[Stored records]
######

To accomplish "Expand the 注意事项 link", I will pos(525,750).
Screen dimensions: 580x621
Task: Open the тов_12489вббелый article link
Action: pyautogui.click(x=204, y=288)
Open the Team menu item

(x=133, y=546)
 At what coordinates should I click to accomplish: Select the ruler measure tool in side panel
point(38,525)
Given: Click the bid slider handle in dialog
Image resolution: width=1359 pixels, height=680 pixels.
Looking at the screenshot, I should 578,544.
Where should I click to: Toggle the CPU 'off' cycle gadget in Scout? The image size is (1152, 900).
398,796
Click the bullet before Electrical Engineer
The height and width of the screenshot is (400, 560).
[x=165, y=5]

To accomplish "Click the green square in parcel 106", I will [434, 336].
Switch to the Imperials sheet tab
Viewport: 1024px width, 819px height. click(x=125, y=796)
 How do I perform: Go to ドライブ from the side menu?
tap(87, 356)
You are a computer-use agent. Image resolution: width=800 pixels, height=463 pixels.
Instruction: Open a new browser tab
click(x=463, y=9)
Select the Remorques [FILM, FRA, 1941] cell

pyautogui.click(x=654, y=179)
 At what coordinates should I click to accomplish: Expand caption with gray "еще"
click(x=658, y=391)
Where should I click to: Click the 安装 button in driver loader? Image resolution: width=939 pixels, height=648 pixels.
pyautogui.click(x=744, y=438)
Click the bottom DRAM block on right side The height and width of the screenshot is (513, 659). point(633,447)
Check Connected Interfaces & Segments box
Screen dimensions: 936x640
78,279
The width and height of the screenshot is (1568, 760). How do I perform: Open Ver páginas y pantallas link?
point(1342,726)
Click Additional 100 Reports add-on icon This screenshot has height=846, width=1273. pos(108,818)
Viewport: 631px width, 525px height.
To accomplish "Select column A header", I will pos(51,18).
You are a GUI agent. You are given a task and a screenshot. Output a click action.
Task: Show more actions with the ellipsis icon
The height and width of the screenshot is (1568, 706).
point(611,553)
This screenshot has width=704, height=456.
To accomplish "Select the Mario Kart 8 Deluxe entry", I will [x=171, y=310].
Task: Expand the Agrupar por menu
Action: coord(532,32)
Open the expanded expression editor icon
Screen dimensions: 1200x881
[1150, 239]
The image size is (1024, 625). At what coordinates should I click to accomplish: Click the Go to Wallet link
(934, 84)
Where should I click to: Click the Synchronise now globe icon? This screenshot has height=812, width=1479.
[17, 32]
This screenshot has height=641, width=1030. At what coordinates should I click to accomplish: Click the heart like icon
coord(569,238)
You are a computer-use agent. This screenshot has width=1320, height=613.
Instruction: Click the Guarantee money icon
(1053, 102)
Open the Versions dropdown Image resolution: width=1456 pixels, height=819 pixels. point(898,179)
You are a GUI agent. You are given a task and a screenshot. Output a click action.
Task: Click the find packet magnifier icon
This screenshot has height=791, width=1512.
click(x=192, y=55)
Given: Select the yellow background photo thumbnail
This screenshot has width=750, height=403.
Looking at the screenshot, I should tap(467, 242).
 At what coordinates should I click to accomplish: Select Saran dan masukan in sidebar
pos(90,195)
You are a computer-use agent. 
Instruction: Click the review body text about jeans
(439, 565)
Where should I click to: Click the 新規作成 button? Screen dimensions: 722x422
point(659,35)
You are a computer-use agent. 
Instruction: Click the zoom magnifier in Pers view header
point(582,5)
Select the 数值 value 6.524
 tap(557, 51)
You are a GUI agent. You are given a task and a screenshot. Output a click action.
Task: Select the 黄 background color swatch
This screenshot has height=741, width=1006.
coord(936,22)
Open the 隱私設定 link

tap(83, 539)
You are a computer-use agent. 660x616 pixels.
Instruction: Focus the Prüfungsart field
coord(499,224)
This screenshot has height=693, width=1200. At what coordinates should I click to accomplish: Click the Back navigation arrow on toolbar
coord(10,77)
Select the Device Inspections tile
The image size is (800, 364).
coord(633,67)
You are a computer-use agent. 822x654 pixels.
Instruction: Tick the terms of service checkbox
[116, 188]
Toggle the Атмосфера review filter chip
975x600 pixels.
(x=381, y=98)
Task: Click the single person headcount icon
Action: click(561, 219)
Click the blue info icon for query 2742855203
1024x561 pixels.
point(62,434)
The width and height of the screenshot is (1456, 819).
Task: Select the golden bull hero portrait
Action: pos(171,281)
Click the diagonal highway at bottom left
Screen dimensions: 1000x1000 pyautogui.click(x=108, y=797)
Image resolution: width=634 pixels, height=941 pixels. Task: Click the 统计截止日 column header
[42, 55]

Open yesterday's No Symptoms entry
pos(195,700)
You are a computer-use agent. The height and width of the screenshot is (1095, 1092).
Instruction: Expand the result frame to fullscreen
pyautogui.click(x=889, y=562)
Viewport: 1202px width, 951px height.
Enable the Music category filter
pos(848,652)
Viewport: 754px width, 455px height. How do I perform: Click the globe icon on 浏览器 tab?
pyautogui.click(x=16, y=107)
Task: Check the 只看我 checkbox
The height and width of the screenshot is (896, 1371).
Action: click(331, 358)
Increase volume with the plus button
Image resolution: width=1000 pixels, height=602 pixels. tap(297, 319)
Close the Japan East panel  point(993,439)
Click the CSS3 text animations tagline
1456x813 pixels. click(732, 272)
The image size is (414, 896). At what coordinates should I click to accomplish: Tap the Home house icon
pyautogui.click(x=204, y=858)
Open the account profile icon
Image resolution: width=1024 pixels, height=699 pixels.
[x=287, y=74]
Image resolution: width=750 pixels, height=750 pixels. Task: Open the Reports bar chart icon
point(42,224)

######

TASK DIRECTIONS: Quote the data above from the line containing "At what coordinates should I click to accomplish: Select Saran" to the line containing "Toggle the Атмосфера review filter chip", inclusive, and stop.

ANSWER TO THE EXERCISE:
 At what coordinates should I click to accomplish: Select Saran dan masukan in sidebar
pos(90,195)
You are a computer-use agent. 
Instruction: Click the review body text about jeans
(439, 565)
Where should I click to: Click the 新規作成 button? Screen dimensions: 722x422
point(659,35)
You are a computer-use agent. 
Instruction: Click the zoom magnifier in Pers view header
point(582,5)
Select the 数值 value 6.524
 tap(557, 51)
You are a GUI agent. You are given a task and a screenshot. Output a click action.
Task: Select the 黄 background color swatch
This screenshot has height=741, width=1006.
coord(936,22)
Open the 隱私設定 link

tap(83, 539)
You are a computer-use agent. 660x616 pixels.
Instruction: Focus the Prüfungsart field
coord(499,224)
This screenshot has height=693, width=1200. At what coordinates should I click to accomplish: Click the Back navigation arrow on toolbar
coord(10,77)
Select the Device Inspections tile
The image size is (800, 364).
coord(633,67)
You are a computer-use agent. 822x654 pixels.
Instruction: Tick the terms of service checkbox
[116, 188]
Toggle the Атмосфера review filter chip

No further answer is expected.